>> start Record set

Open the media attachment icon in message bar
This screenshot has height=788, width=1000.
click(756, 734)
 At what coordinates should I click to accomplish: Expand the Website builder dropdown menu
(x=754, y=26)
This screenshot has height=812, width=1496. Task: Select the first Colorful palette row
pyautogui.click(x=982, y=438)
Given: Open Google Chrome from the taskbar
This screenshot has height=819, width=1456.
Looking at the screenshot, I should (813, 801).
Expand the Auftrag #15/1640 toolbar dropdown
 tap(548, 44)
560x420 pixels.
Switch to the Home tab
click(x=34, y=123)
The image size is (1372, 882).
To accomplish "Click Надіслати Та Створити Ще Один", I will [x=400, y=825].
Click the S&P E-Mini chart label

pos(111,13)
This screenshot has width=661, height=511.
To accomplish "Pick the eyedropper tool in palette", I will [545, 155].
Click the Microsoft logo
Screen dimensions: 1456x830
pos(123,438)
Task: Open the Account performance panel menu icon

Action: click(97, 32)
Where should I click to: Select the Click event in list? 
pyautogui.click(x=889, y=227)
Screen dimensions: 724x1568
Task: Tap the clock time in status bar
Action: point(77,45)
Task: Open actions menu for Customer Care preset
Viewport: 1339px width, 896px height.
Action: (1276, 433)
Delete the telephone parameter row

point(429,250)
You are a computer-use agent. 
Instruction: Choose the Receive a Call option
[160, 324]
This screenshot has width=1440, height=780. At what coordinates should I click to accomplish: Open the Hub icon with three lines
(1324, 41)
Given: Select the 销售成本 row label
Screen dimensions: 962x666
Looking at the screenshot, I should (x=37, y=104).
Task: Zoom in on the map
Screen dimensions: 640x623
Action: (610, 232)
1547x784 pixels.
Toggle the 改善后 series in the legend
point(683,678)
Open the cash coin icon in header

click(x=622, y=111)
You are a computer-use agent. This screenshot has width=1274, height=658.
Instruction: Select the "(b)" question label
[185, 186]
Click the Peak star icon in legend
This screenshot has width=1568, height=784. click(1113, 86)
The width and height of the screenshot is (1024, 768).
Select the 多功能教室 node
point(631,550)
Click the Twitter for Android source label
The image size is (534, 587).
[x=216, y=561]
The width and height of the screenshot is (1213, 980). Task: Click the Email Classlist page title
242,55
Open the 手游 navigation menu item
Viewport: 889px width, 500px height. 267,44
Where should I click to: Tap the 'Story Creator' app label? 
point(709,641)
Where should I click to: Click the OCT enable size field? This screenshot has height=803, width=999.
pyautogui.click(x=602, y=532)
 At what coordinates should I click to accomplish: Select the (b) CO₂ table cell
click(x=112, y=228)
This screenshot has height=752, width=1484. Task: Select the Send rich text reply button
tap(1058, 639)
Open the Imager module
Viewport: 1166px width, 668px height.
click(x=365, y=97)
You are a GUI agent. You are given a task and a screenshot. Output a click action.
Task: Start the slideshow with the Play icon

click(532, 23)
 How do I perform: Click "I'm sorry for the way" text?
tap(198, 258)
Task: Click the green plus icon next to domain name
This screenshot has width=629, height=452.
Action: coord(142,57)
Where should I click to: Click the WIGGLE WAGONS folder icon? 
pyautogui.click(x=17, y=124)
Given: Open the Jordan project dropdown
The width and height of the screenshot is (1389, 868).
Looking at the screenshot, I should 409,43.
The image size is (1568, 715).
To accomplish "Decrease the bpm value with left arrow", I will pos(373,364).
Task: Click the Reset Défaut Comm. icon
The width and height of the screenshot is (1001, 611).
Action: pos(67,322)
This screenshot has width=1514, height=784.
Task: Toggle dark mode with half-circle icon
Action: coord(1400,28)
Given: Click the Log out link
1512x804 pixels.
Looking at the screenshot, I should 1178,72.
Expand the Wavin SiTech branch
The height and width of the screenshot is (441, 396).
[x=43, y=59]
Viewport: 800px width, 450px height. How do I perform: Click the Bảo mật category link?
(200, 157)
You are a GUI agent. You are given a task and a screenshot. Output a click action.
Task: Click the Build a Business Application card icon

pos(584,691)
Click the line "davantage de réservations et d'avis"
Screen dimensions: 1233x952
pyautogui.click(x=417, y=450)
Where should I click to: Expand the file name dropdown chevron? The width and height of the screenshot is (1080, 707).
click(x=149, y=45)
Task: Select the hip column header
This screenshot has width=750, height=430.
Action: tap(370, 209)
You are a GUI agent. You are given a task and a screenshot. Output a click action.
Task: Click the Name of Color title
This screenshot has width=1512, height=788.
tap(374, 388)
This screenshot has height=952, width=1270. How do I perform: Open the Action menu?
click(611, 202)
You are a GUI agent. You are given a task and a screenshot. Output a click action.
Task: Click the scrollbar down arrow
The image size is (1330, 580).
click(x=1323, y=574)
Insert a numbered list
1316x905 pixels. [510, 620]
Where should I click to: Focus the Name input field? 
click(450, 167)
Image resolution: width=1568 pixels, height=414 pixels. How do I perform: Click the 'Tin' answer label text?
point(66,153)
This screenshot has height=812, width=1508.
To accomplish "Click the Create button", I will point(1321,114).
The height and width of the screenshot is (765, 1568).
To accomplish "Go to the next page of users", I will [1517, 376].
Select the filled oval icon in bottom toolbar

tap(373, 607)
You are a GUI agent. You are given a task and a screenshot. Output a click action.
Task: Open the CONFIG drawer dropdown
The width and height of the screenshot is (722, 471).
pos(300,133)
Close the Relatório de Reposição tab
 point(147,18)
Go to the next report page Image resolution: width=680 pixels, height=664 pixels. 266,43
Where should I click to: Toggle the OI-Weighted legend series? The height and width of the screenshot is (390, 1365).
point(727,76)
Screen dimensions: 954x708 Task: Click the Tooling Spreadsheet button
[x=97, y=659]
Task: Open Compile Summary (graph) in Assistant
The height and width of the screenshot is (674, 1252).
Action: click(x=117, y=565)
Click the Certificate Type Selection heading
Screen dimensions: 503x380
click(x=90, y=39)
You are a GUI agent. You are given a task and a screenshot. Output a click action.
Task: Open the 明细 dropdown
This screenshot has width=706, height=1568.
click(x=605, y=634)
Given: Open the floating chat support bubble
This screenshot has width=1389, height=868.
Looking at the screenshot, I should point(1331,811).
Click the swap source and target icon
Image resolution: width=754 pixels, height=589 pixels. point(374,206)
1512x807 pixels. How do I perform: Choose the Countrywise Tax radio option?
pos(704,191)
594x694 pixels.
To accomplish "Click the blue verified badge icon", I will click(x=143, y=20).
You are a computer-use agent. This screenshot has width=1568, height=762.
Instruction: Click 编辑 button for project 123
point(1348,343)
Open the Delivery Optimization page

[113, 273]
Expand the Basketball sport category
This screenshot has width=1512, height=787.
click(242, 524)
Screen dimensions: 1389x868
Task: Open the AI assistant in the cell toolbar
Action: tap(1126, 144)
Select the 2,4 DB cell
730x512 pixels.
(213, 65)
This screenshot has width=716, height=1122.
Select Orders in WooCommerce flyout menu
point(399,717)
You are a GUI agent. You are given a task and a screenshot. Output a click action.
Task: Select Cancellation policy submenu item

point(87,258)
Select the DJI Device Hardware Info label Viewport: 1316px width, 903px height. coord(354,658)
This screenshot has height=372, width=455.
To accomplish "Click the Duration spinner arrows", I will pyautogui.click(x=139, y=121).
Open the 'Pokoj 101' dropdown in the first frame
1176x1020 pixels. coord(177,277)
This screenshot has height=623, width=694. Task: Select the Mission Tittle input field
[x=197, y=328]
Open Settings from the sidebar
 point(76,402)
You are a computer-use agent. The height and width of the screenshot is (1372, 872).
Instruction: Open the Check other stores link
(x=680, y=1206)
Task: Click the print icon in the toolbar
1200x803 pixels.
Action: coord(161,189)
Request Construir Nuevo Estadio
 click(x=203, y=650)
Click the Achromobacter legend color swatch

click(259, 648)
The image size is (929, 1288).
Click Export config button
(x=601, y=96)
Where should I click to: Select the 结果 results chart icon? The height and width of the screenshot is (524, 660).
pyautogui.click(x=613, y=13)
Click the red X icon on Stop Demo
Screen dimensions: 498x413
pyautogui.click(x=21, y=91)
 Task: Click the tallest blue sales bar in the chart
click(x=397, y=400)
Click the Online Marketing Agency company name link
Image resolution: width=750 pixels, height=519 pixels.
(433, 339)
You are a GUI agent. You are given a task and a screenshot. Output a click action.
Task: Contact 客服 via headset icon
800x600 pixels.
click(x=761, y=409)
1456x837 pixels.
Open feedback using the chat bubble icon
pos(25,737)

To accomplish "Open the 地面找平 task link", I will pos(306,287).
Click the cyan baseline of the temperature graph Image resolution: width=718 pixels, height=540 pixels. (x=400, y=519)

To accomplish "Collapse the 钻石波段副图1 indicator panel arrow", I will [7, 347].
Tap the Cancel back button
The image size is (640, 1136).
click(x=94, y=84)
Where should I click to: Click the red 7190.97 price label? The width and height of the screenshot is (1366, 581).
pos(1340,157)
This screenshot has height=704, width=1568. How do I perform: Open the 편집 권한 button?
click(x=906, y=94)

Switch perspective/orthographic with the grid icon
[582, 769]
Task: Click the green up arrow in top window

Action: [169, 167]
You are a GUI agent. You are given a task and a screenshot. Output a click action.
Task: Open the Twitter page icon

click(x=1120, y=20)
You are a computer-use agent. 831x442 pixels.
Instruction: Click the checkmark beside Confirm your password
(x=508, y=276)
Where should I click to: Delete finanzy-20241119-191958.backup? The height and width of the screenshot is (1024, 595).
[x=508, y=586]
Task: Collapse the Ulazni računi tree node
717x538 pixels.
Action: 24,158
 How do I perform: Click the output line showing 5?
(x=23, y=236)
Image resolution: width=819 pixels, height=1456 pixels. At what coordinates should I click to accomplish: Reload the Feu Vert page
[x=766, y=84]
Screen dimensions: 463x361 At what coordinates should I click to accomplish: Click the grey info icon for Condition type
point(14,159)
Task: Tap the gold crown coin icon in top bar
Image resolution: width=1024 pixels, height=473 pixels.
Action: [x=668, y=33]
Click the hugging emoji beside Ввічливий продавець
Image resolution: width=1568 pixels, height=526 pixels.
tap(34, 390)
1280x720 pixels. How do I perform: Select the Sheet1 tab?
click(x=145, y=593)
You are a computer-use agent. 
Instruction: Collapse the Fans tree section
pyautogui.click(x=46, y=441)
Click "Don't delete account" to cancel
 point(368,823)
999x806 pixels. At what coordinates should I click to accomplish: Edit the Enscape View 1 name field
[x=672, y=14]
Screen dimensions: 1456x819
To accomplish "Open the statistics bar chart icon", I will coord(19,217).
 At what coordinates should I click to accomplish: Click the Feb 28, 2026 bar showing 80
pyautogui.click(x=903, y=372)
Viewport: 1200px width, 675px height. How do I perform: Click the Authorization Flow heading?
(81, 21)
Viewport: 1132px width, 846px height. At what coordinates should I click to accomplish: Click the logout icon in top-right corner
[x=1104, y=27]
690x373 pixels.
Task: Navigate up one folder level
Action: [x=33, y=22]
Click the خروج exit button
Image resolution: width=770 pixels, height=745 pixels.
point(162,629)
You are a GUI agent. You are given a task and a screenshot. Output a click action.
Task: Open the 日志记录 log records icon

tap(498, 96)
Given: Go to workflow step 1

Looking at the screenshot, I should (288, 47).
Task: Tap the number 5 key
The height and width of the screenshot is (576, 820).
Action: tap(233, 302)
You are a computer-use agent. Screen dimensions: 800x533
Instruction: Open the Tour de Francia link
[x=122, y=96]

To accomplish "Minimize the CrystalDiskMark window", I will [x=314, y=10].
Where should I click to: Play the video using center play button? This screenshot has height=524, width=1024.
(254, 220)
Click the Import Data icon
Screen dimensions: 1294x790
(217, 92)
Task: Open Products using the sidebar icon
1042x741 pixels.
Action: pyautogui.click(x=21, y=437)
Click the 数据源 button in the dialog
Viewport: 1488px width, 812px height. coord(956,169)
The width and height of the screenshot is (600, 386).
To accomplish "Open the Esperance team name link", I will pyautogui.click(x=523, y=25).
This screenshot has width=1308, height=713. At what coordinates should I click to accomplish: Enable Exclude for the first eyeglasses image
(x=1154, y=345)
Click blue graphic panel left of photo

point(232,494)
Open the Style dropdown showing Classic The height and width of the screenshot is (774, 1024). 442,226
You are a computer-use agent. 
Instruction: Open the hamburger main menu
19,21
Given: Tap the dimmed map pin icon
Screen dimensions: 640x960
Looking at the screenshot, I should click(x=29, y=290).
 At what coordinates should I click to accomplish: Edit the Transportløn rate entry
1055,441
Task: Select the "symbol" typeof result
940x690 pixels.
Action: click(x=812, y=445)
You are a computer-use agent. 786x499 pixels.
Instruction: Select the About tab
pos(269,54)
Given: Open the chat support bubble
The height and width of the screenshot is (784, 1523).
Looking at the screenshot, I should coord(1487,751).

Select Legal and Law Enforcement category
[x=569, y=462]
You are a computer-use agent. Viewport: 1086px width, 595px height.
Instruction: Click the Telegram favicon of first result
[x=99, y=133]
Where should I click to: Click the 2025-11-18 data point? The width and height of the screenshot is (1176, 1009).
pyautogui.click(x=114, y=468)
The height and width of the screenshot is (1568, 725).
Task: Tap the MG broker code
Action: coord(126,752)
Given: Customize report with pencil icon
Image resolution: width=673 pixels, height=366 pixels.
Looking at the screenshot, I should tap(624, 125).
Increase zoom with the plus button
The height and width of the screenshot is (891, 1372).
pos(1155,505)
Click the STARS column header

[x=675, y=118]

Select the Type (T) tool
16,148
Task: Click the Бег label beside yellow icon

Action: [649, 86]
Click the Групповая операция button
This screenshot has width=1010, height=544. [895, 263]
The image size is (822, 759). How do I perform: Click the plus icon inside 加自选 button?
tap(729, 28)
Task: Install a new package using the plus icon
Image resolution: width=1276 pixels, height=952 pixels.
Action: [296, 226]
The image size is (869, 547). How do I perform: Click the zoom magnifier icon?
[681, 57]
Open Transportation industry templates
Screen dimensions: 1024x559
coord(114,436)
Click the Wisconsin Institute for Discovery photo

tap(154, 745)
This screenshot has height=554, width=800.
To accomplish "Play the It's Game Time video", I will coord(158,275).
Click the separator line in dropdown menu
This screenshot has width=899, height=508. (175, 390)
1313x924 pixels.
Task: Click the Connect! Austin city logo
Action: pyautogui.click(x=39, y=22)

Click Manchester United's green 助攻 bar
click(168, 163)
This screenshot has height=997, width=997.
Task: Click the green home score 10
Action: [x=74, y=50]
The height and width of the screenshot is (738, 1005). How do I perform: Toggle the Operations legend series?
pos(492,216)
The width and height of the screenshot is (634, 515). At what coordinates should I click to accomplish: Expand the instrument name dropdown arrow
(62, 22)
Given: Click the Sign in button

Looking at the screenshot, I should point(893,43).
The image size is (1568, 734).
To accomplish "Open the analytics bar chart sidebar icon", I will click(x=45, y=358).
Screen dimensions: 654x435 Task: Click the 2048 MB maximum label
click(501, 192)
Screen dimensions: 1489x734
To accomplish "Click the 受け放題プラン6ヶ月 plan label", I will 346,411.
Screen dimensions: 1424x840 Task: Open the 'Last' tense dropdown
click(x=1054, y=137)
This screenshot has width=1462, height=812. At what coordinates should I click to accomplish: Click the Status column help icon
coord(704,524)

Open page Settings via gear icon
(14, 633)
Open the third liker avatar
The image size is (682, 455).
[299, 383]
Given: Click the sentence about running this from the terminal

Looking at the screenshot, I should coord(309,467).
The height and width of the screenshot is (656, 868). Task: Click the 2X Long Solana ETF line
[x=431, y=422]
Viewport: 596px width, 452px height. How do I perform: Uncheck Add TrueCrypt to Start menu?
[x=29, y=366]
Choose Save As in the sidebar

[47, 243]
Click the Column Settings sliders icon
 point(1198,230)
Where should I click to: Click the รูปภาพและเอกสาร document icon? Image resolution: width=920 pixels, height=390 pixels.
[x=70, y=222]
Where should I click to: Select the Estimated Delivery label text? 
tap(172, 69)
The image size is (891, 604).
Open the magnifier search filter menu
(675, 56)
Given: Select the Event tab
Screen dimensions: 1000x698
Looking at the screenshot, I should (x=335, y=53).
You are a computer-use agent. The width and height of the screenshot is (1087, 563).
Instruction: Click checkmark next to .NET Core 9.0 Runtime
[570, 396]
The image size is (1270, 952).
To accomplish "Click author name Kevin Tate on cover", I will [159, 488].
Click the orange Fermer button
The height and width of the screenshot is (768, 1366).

>> end Record set

Copy the rows word for word, from the first line through the line that contains "tap(548, 44)".

_The output:_
Open the media attachment icon in message bar
This screenshot has height=788, width=1000.
click(756, 734)
 At what coordinates should I click to accomplish: Expand the Website builder dropdown menu
(x=754, y=26)
This screenshot has height=812, width=1496. Task: Select the first Colorful palette row
pyautogui.click(x=982, y=438)
Given: Open Google Chrome from the taskbar
This screenshot has height=819, width=1456.
Looking at the screenshot, I should (813, 801).
Expand the Auftrag #15/1640 toolbar dropdown
 tap(548, 44)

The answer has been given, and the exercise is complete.